> Task instructions
Copy each entry below unchanged; the images do not go in the copy.
(Supplied entries begins)
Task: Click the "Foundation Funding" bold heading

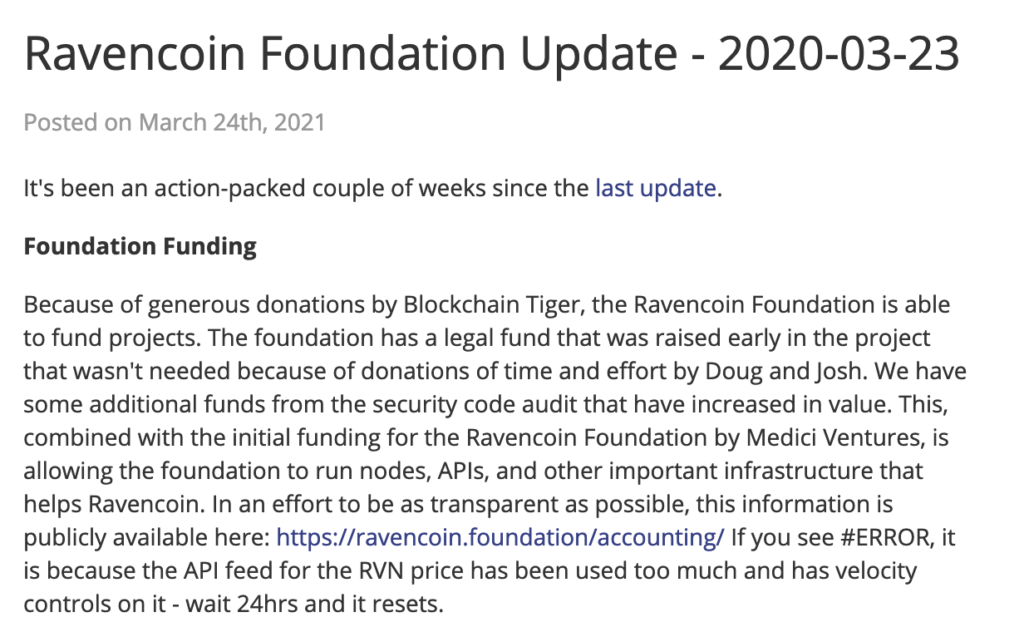Action: (140, 246)
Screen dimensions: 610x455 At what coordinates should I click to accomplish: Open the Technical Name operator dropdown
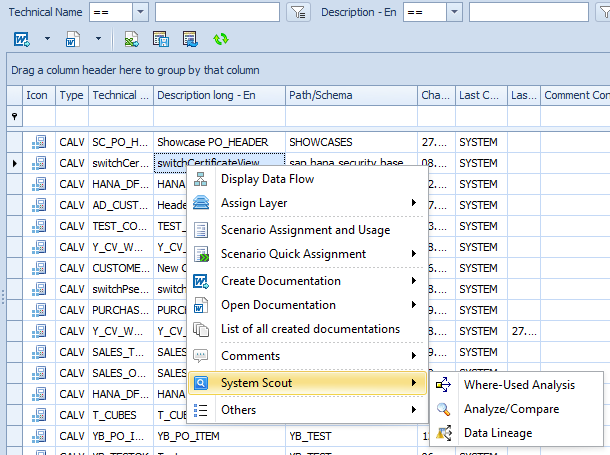coord(140,12)
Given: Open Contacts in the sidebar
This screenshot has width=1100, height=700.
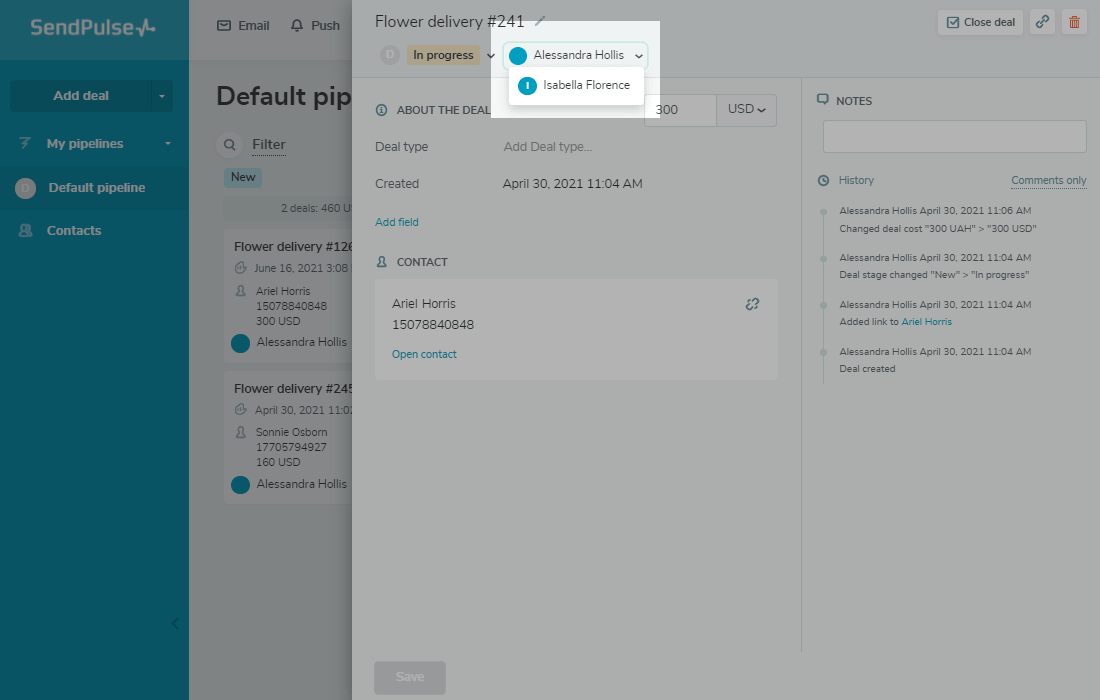Looking at the screenshot, I should pos(73,231).
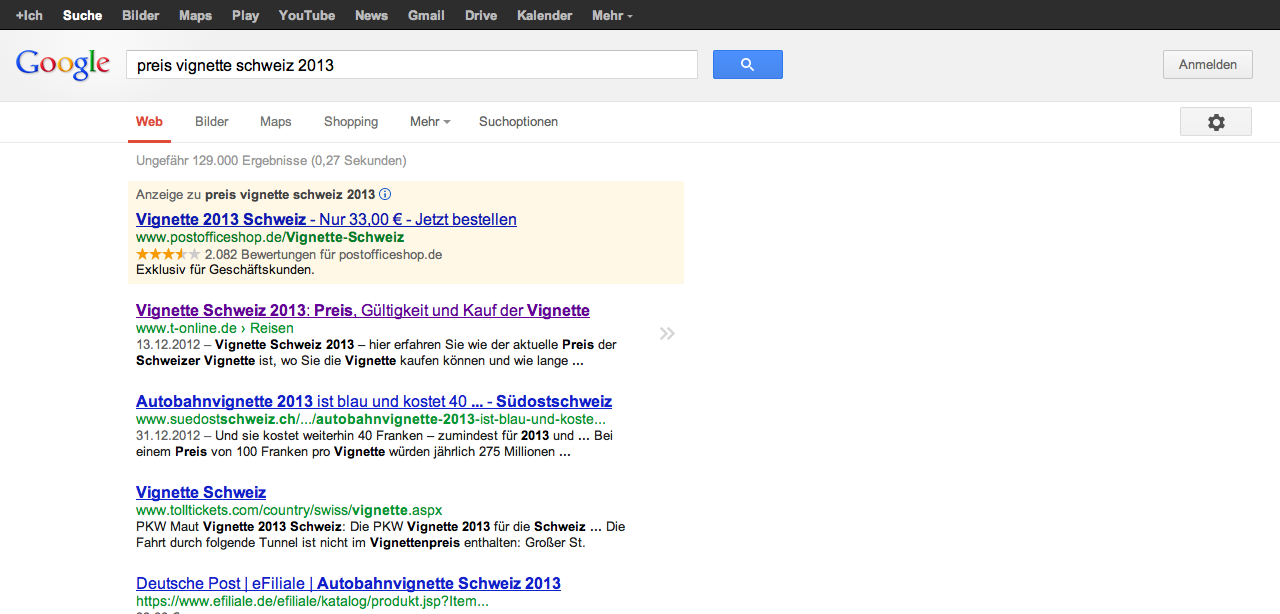1280x614 pixels.
Task: Open Suchoptionen search tools
Action: [518, 122]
(Supplied entries ends)
> Written answer
Task: Click the "Foundation Funding" bold heading

Action: (140, 246)
Screen dimensions: 610x455 At what coordinates should I click to accomplish: Open the Technical Name operator dropdown
coord(140,12)
Given: Open Contacts in the sidebar
This screenshot has width=1100, height=700.
Looking at the screenshot, I should pos(73,231).
1280x614 pixels.
Task: Open Suchoptionen search tools
Action: [518, 122]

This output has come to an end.